The room is part of a bird rescue called Refuge for Saving the Wildlife, run out of Richard and Karen Weiner's home, operated by the couple and some volunteers.
Richard, a lieutenant with the Glencoe Police Department, started the rescue around 1996. He met Karen about five years later when she adopted a bird from him. Eventually, the couple got married and included a bird chuppah at the wedding so two of their birds could join the ceremony.
The rescue runs a tight operation of boarding birds, caring for ill ones and adopting some out to new families. Adoption includes interviews and home inspections meant to pair birds with the right families. In some cases, interested adopters won't be paired with a bird at all.
"We're very particular about taking birds in and adopting them out," Richard said. "All our birds are adoptable if you find the right person."
"I can go months without adopting a bird out because the right family hasn't come out," Karen said.
When I first met Karen, she couldn't shake my right hand because a bird bit her finger and it was bleeding. The couple says bird bites are a sign of stress, anger, or just a misunderstanding. In this case, Karen had been feeding a bird almonds when she was bit, which may have only occurred because her finger was mistook for a nut.
"I've been bit maybe four to 5,000 times and it still hurts," Richard said. "A bite from them could break your finger."
"There's never a time that a bird owner hasn't been bit," he added.
Karen says running the rescue usually costs them about $50,000 per year. However, the rescue cost them twice that in 2013 because a neighbor filed a complaint against the Weiners.

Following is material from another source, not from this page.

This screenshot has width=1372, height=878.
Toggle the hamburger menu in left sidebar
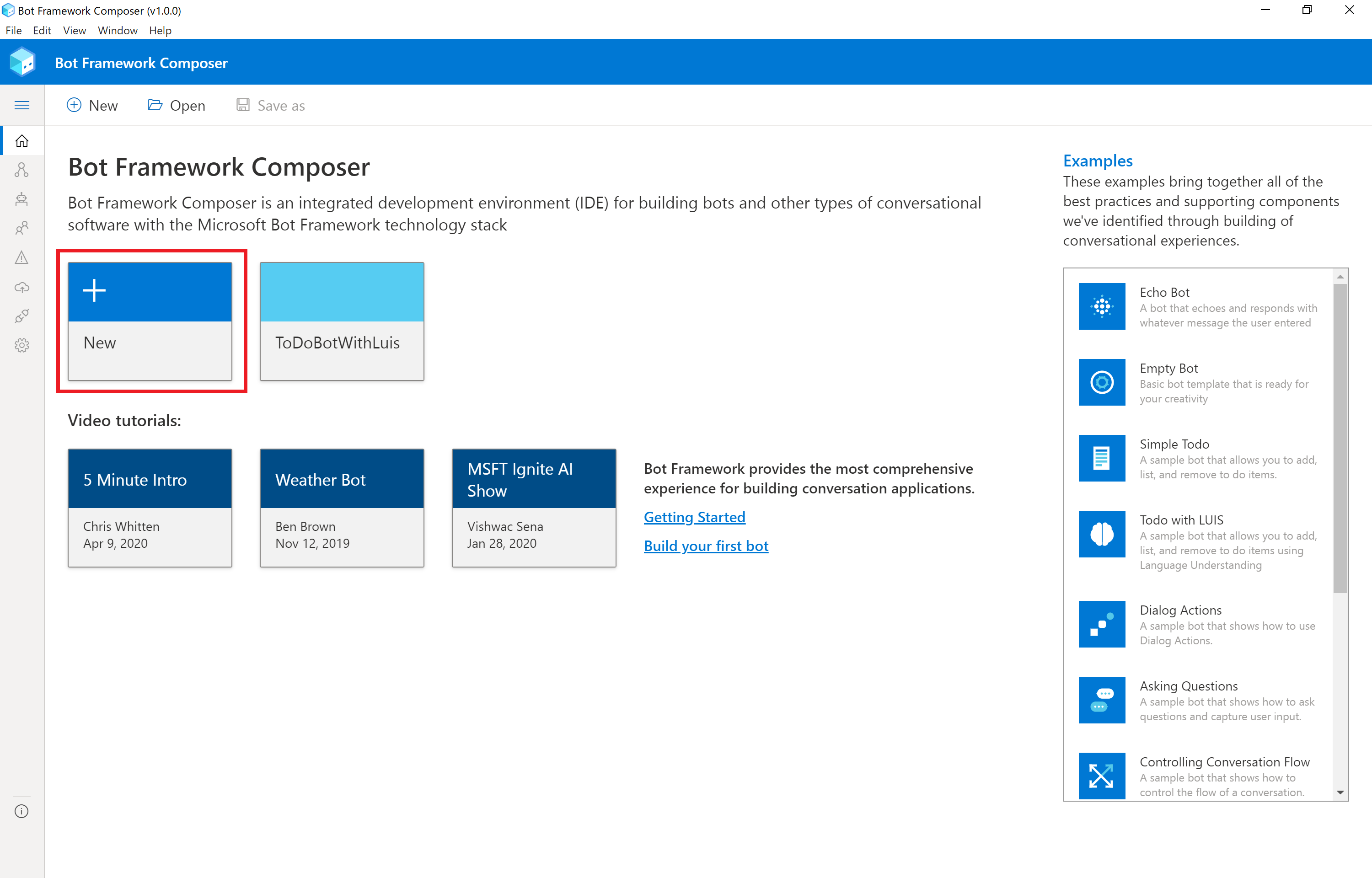(21, 105)
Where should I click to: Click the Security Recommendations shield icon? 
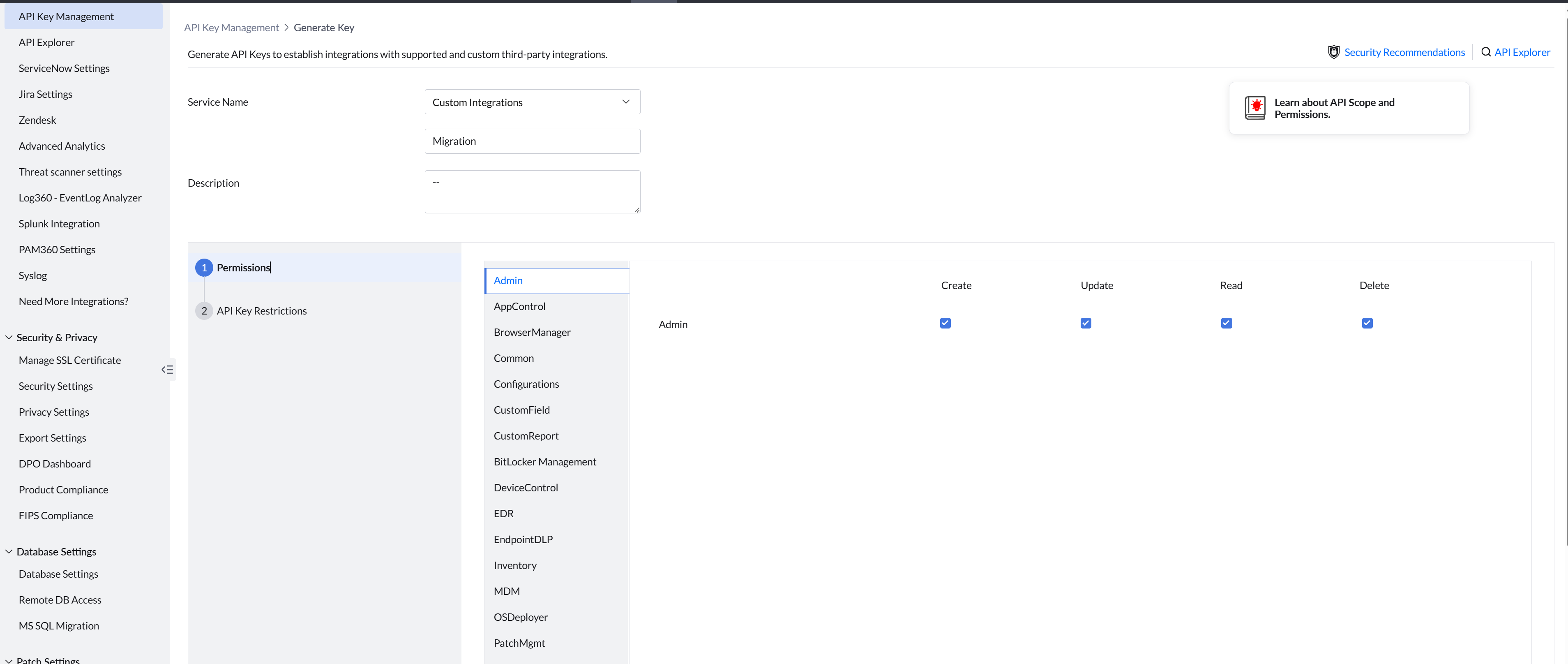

Over the course of last year, a neighbor had presented a formal complaint against the rescue to Cook County. As a result, the couple had their operation inspected by county officials, and earned a permit to continue running the rescue for up to 80 birds. Currently, they have just over 50.
That was the first complaint they had received in 18 years. Karen says most of the neighbors didn't even know they were running the rescue. If not for a few bird-themed decorations outside their home, it looks like any other house on the block. The birds can't even be heard from outside.
In the house are two rooms full of occupied bird cages. The big room, which hold 50 large birds, erupted with squawks and whistles when I walked in.
"They're sounding a warning. What they're saying is, 'We don't know who you are,'" Richard said. "To them, everything is a predator until proven otherwise."
"Birds are a relationship you have to work on every day," Karen said. "There's research that says birds are as smart as a four-year-old child."
Richard said the birds can be incredibly affectionate. I saw that first hand when Karen introduced me to Prince, an African Grey parrot and Richard's first bird. He immediately jumped on my arm and climbed up to my shoulder.
"You can learn to read their body language to know what they're feeling," Richard said. "If you can fit it in your lifestyle, it's one of the most rewarding pets you can have."